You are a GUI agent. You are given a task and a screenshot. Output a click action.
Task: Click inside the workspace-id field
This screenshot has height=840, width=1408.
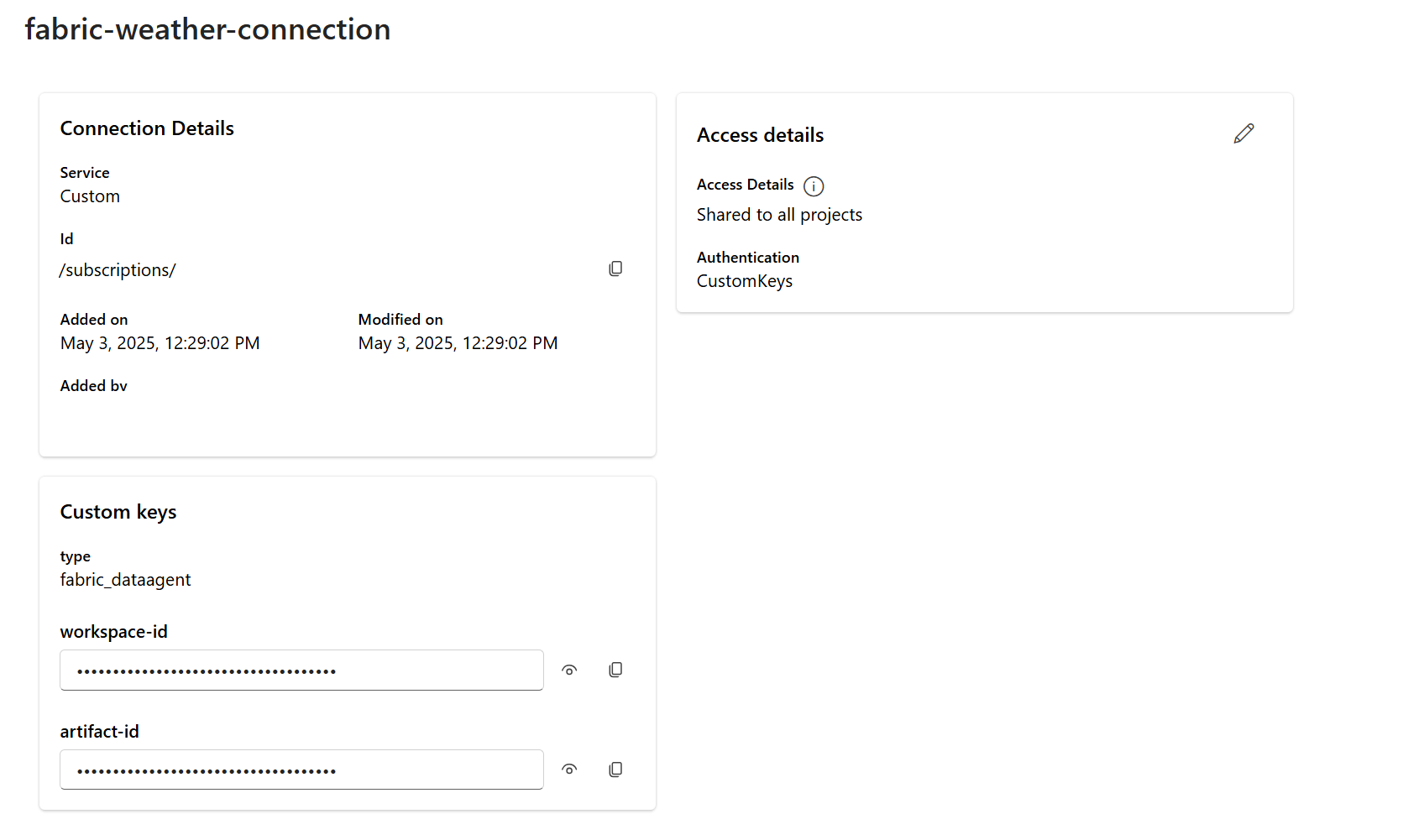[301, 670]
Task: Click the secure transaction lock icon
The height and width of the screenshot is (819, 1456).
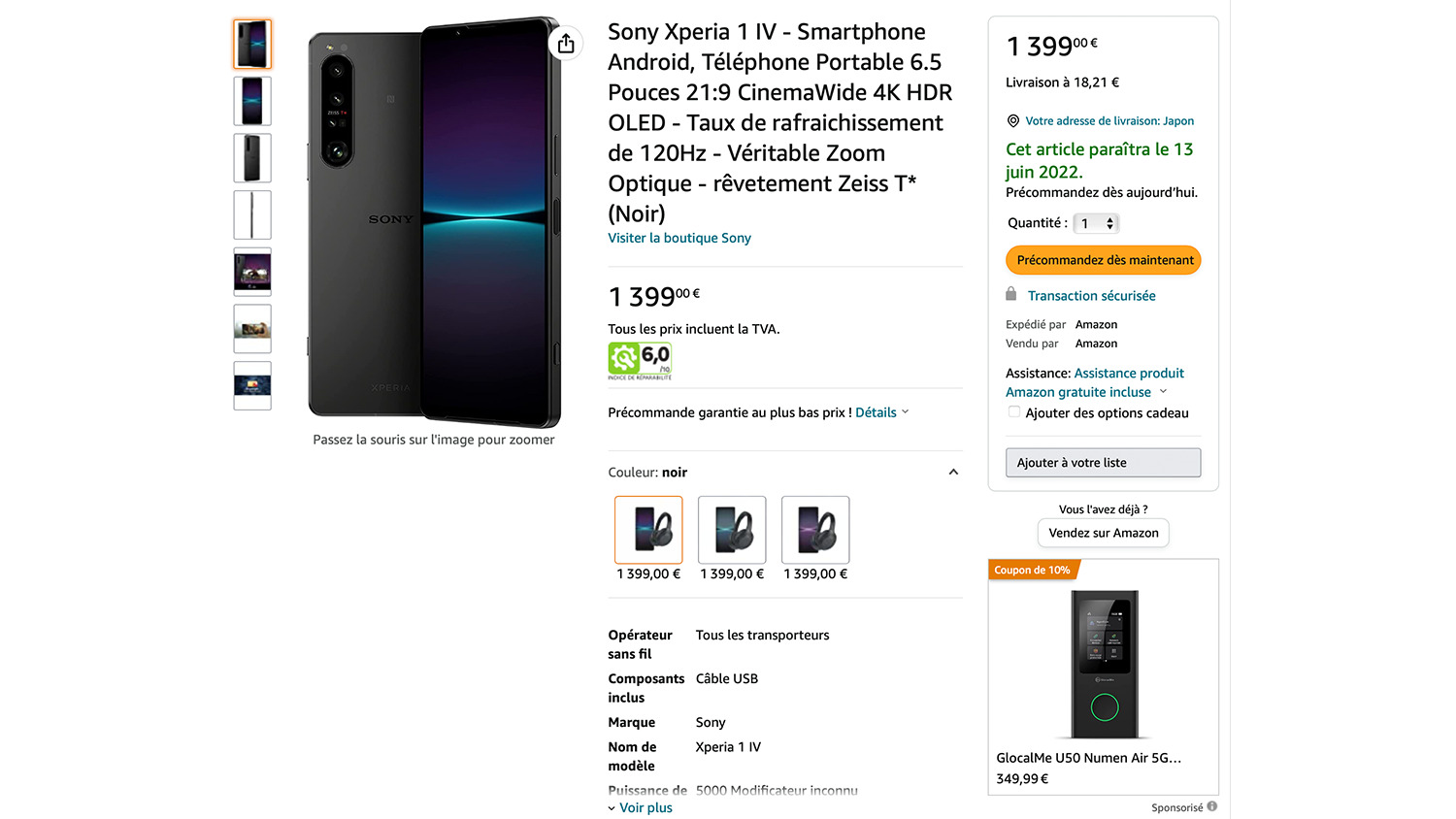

== == ==

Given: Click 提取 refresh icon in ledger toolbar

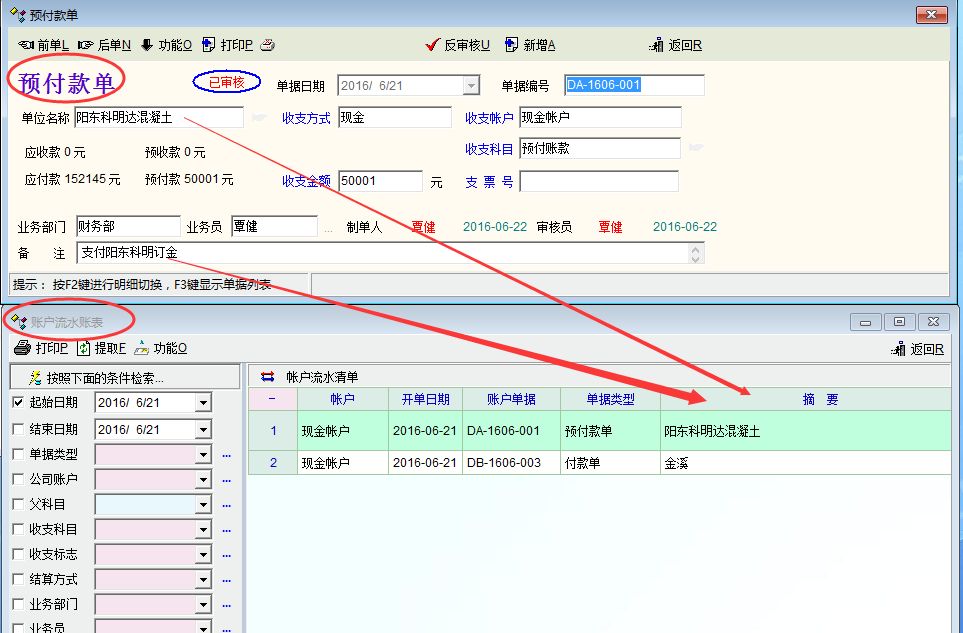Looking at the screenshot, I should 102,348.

== == ==

▸ WORK ITEM: Exactly reproduce the lines above, starting at the one that contains "You are a GUI" and ending at the one that contains "The height and", both inclusive; leave the pictures out and add no other lines.

▸ EXERCISE OUTPUT:
You are a GUI agent. You are given a task and a screenshot. Output a click action.
Task: Click inside the workspace-id field
This screenshot has height=840, width=1408.
[301, 670]
Task: Click the secure transaction lock icon
The height and width of the screenshot is (819, 1456).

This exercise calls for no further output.